Jennifer Steinhauer, New York Times food writer, wrote an article recently entitled, “Generation Pad Thai,” where she ponders the question many of us have wondered as well. What do chefs feed their own families?
Polling several chefs with young children, she found “serious challenges to the notion that small people simply will not brook fresh vegetables, texture or spice. They serve their children pad Thai, which blends pungent seasonings like fish sauce and tamarind with noodles, eggs, and peanuts.”
Summing up, “The fact that chefs’ kids eat better than yours or mine isn’t surprising. They often bring the little ones to work, where they eat tiny plates of duck confit… or buckwheat pasta…”
As the mom of a previously picky eater, I was intrigued to read about the chef’s home rules.
Chefs Home Rules
1. Make your children eat at the table from a very young age.
2. Make them eat what you do, even if you have to purée it.
3. Pack lunches fashioned from leftovers.
4. Eschew Baggies filled with Goldfish. (Car rides are exempt.)
5. Buy them the most expensive chocolate you can afford. Who craves Ho Hos when they’ve had Scharffen Berger? (Well, Ho Hos and Ding Dongs were my favorites.)
Home Cooked Pad Thai
8 ounces rice noodles
1 tablespoon tamarind paste
1 ½ tablespoons fish sauce
1 ½ tablespoons sugar
1 tablespoon lime juice
4 cups broccoli florets
1 carrot, thinly sliced
½ cup canola oil
2 teaspoons minced garlic
1 teaspoon minced ginger
16 large shrimp, peeled and deveined
2 large eggs, lightly beaten
3 scallions, thinly sliced
1 cup bean sprouts
⅓ cup chopped salted peanuts
3 tablespoons chopped cilantro
1 lime, cut into wedges
Red pepper flakes (optional)
Place the noodles in a bowl and cover with cold water. Let sit for 1 hour. Meanwhile, in a small bowl, whisk together the tamarind paste, fish sauce, sugar, lime juice and 1/4 cup water; set aside. Lightly steam the broccoli and carrot; set aside.

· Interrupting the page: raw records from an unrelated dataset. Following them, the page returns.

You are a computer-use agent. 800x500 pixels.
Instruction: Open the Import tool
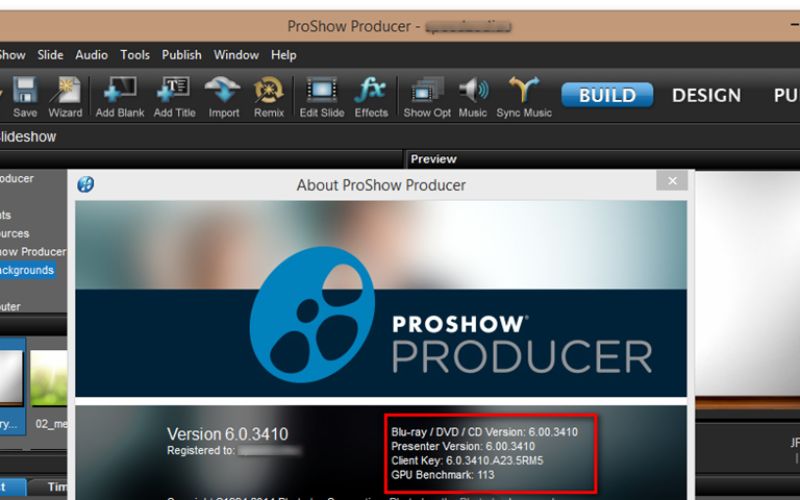point(223,97)
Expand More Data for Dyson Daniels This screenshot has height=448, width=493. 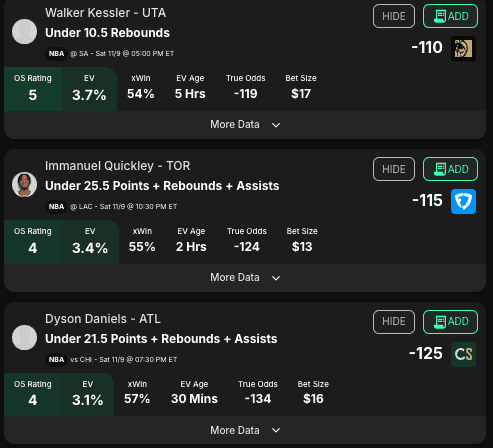(x=245, y=430)
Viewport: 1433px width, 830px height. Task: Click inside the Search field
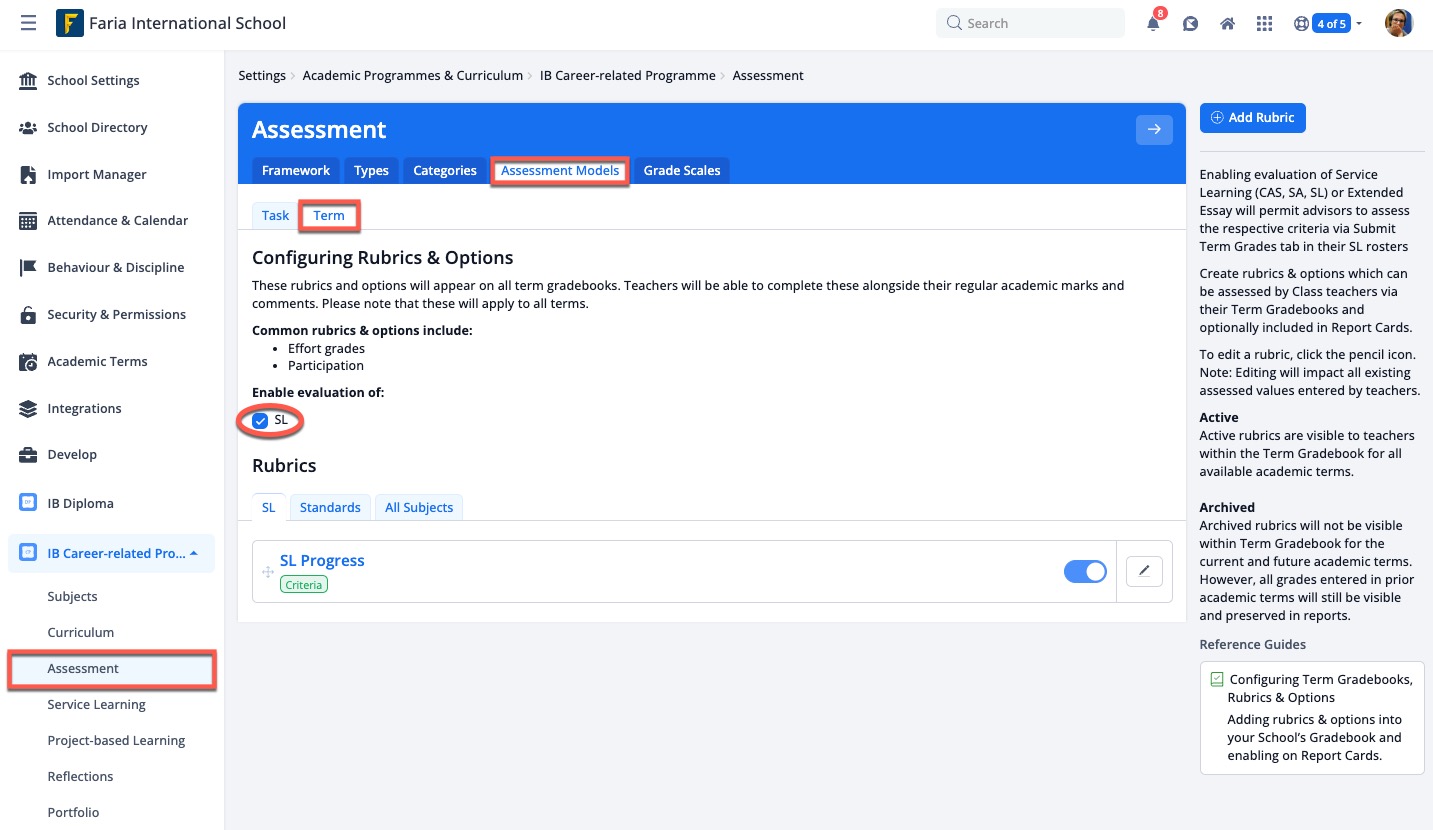1030,22
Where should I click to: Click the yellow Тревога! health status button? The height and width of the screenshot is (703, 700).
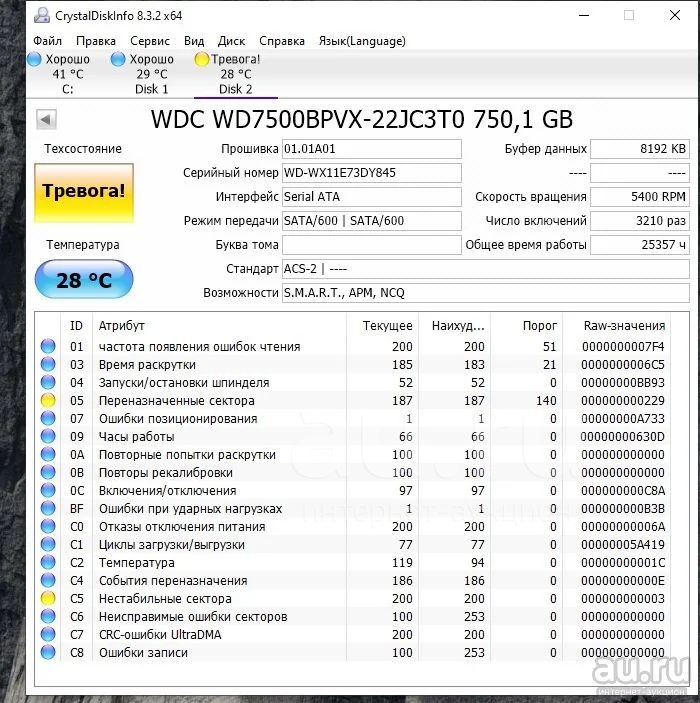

Drain the noodles. Set a wok over high heat for 1 minute, then add the oil and heat until almost smoking. Add the garlic and ginger; sauté for 30 seconds. Add the shrimp and sauté until almost cooked through, 2 to 3 minutes. Transfer the shrimp to a plate, leaving the oil in the pan.
Add the noodles and stir-fry for 1 minute. Pour in three-quarters of the tamarind sauce and toss to coat the noodles. Add more sauce if needed. Cook until the noodles are al dente, then push them to one side of the wok and scramble the eggs in the remaining space. Add the shrimp, broccoli, carrot, scallions, bean sprouts and half the peanuts. Toss to mix. Divide among 4 plates and garnish with the remaining peanuts, the cilantro, lime wedges, sesame seeds and (for brave children) red pepper flakes.